The export expat

Ever since I travelled to London for my first trade mission in 2009, there has always been a special place in my heart for this city. Today, over 100,000 Aussies have chosen London as a home and it’s rare not to bump into a fellow expat at one of the many networking events on offer.

By Esther Roberts

Though Australian exporters, for practical reasons, have turned toward Asia for trade opportunities in recent years, they should not discount the UK. Remember, for trade in goods and services, the UK remains Australia’s fifth largest two-way trading partner, our fifth largest export market and our sixth largest source of imports. The UK is also our leading trade partner in Europe, with both Australia and the UK each having a large commercial presence in the other’s country.

From a foreign direct investment (FDI) perspective, 22 per cent of the UK’s FDI offshore goes to Australia, and over the last three years, the UK was the second largest growing investor in Australia, while also remaining our second largest investor.

Notwithstanding the challenges the UK faces with the current Brexit negotiations, now is the ideal time to renew our bilateral trade and investment relationship. For Australian business, this presents an opportunity to consider when planning export strategies. And, if you are thinking of exporting to the UK, these five tips will help you step forward with confidence.

  1. Know your market. Research the business practices in your market and tailor your marketing materials to suit. Small things, like including foreign currencies in your collateral will show customers that you’re serious about exporting. It also makes it easier to negotiate prices faster. If you need support, export marketing funding is available from Australian and state government agencies.

  2. Take advantage of free advice. The TradeStart Network is an extension of Austrade and is an invaluable resource to help navigate your expansion plans. In the UK, people like me can also connect you with many different opportunities. Be sure to check out the possible in-market support via the Austrade and state government websites.

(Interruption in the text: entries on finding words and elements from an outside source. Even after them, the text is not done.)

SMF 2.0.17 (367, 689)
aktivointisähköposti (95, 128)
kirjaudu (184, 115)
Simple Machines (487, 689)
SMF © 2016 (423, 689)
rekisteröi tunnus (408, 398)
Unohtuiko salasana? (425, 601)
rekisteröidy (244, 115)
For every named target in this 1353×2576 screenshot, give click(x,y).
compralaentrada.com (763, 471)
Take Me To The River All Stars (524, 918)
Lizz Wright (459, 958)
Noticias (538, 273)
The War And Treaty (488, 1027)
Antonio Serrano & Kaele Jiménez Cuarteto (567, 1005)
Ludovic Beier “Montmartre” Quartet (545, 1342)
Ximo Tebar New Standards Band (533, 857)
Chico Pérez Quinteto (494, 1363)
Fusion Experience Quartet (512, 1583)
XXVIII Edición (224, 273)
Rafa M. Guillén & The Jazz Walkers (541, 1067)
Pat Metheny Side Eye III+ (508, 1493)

  3. Visit the market, but do your homework. All too often, companies spend up big on trade shows, with the expectation that customers will come to them. This is not the case. Those businesses that have been successful, have planned their trip well in advance, leveraging our office to generate introductions and B2B meetings.

  4. Put yourself in the customer’s shoes. In any business situation, the first question customers ask is ‘what’s in it for me?’. Demonstrate your ability to solve the customer’s problem across all your communications and you will create a greater chance for conversation.

  5. Get your paperwork in order. Creating accurate documentation and paying attention to export procedures are just as critical when exporting to the UK as anywhere else. While you don’t need an import license to import the majority of goods into the UK or the EU, some goods need specific licenses issued by the Import Licensing Branch. The UK Government website is a good starting point; be sure to check the details.